Excerpt from this story from Inside Climate News:
A “flash drought” touching much of the Northeast, including every state in New England, has continued to intensify this summer, federal forecasters warned last week. The situation is prompting officials to issue fresh warnings of possible wildfires and even implement new water restrictions, with some experts worried the unusual dry spell could signal an emerging pattern in the region—far from the historic megadrought that has plagued the American West for the past two decades.

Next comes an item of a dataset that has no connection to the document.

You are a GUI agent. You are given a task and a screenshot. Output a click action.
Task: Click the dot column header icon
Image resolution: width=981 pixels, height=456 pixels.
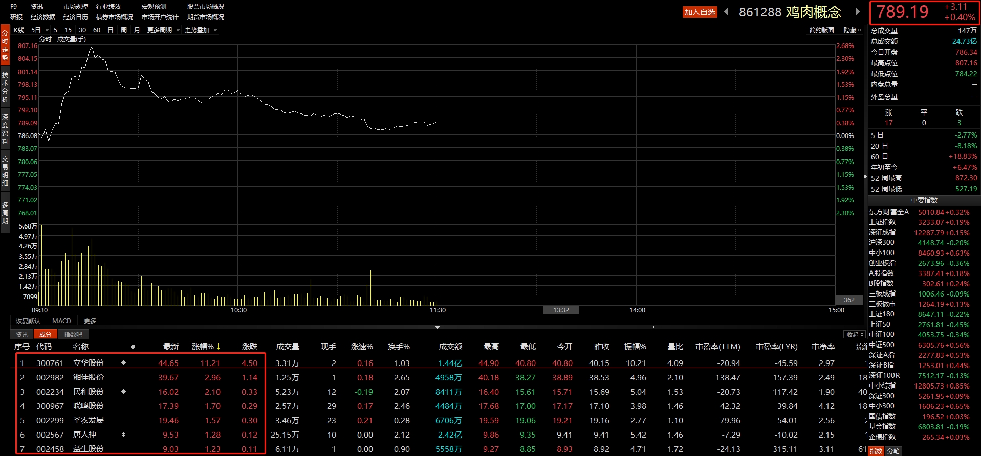point(133,347)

On Thursday, federal forecasters with the U.S. Drought Monitor upgraded large sections of eastern Massachusetts and southeast Rhode Island from “severe” to “extreme” drought, the second-most severe rating given by the agency. Drought conditions also expanded into parts of Connecticut, New Jersey and New York, including in New York City, where parts of Brooklyn are now seeing “severe” levels of drought for the first time in 20 years.
While the Northeast has experienced such droughts before, experts say the recent spate of summer dry spells has been unusual because of its frequency, speed and severity—a likely sign that climate change is exacerbating the situation. Several states in the area have experienced some degree of severe drought every summer since 2016, causing some experts to worry the streak foreshadows an emerging pattern for a region that many have considered relatively insulated from the threats of global warming.
“We hope this is maybe one period of peaking of drought and we get back to many more years of normal precipitation,” Vandana Rao, director of water policy in Massachusetts, told The Associated Press. “But it could just be the beginning of a longer trend.”
In fact, more than half of the United States was facing some level of drought this month, after an especially dry and hot July, the U.S. Drought Monitor said in another recent update. Record-breaking heat this summer, spanning the nation’s coasts—and mirroring similar extreme weather in Europe and Asia—contributed to a “flash drought” developing in parts of the Midwest, South and Northeast, including in states such as Texas, Oklahoma, Missouri and Massachusetts.
Flash droughts are defined by the rapid onset or intensification of dry conditions, often in a matter of days, that are largely due to bouts of extreme heat, low precipitation and high winds. The areas now in “extreme drought” have received about half of the rainfall that they normally would over the last six months, federal officials said. That’s about 9 to 11 inches less than normal.